[Start]

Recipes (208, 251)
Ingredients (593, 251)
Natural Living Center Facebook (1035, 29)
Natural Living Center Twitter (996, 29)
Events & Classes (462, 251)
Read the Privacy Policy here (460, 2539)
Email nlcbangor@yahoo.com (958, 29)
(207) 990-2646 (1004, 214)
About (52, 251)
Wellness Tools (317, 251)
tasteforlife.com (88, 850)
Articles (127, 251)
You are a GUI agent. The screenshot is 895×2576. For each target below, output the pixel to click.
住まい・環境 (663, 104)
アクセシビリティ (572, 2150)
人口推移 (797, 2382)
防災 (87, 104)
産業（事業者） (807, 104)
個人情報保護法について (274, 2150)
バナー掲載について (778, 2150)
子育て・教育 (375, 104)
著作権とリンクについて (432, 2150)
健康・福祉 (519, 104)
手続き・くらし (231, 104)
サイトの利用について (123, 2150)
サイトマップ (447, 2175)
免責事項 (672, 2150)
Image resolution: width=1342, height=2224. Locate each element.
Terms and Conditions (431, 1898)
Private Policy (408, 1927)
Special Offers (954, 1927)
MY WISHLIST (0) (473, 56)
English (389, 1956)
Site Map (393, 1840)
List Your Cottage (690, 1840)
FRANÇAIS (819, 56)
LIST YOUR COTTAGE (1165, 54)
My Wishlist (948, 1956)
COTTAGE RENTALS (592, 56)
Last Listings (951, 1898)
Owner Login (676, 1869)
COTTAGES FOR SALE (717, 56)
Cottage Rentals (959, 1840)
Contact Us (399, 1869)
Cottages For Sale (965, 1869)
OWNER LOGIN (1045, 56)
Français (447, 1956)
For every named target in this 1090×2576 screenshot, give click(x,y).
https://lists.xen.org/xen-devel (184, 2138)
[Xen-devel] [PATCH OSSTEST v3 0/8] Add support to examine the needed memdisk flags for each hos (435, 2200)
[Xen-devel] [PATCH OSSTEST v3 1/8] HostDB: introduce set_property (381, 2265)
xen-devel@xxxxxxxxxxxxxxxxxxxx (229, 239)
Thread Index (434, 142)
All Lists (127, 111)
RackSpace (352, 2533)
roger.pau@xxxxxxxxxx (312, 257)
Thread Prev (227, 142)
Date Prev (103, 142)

[End]

Please lay out all of the records above as a Markdown table with a Row column for the row number and a Line column for the line, omitting any blank lines.

| Row | Line |
|---|---|
| 1 | Recipes (208, 251) |
| 2 | Ingredients (593, 251) |
| 3 | Natural Living Center Facebook (1035, 29) |
| 4 | Natural Living Center Twitter (996, 29) |
| 5 | Events & Classes (462, 251) |
| 6 | Read the Privacy Policy here (460, 2539) |
| 7 | Email nlcbangor@yahoo.com (958, 29) |
| 8 | (207) 990-2646 (1004, 214) |
| 9 | About (52, 251) |
| 10 | Wellness Tools (317, 251) |
| 11 | tasteforlife.com (88, 850) |
| 12 | Articles (127, 251) |
| 13 | You are a GUI agent. The screenshot is 895×2576. For each target below, output the pixel to click. |
| 14 | 住まい・環境 (663, 104) |
| 15 | アクセシビリティ (572, 2150) |
| 16 | 人口推移 (797, 2382) |
| 17 | 防災 (87, 104) |
| 18 | 産業（事業者） (807, 104) |
| 19 | 個人情報保護法について (274, 2150) |
| 20 | バナー掲載について (778, 2150) |
| 21 | 子育て・教育 (375, 104) |
| 22 | 著作権とリンクについて (432, 2150) |
| 23 | 健康・福祉 (519, 104) |
| 24 | 手続き・くらし (231, 104) |
| 25 | サイトの利用について (123, 2150) |
| 26 | サイトマップ (447, 2175) |
| 27 | 免責事項 (672, 2150) |
| 28 | Image resolution: width=1342, height=2224. Locate each element. |
| 29 | Terms and Conditions (431, 1898) |
| 30 | Private Policy (408, 1927) |
| 31 | Special Offers (954, 1927) |
| 32 | MY WISHLIST (0) (473, 56) |
| 33 | English (389, 1956) |
| 34 | Site Map (393, 1840) |
| 35 | List Your Cottage (690, 1840) |
| 36 | FRANÇAIS (819, 56) |
| 37 | LIST YOUR COTTAGE (1165, 54) |
| 38 | My Wishlist (948, 1956) |
| 39 | COTTAGE RENTALS (592, 56) |
| 40 | Last Listings (951, 1898) |
| 41 | Owner Login (676, 1869) |
| 42 | COTTAGES FOR SALE (717, 56) |
| 43 | Cottage Rentals (959, 1840) |
| 44 | Contact Us (399, 1869) |
| 45 | Cottages For Sale (965, 1869) |
| 46 | OWNER LOGIN (1045, 56) |
| 47 | Français (447, 1956) |
| 48 | For every named target in this 1090×2576 screenshot, give click(x,y). |
| 49 | https://lists.xen.org/xen-devel (184, 2138) |
| 50 | [Xen-devel] [PATCH OSSTEST v3 0/8] Add support to examine the needed memdisk flags for each hos (435, 2200) |
| 51 | [Xen-devel] [PATCH OSSTEST v3 1/8] HostDB: introduce set_property (381, 2265) |
| 52 | xen-devel@xxxxxxxxxxxxxxxxxxxx (229, 239) |
| 53 | Thread Index (434, 142) |
| 54 | All Lists (127, 111) |
| 55 | RackSpace (352, 2533) |
| 56 | roger.pau@xxxxxxxxxx (312, 257) |
| 57 | Thread Prev (227, 142) |
| 58 | Date Prev (103, 142) |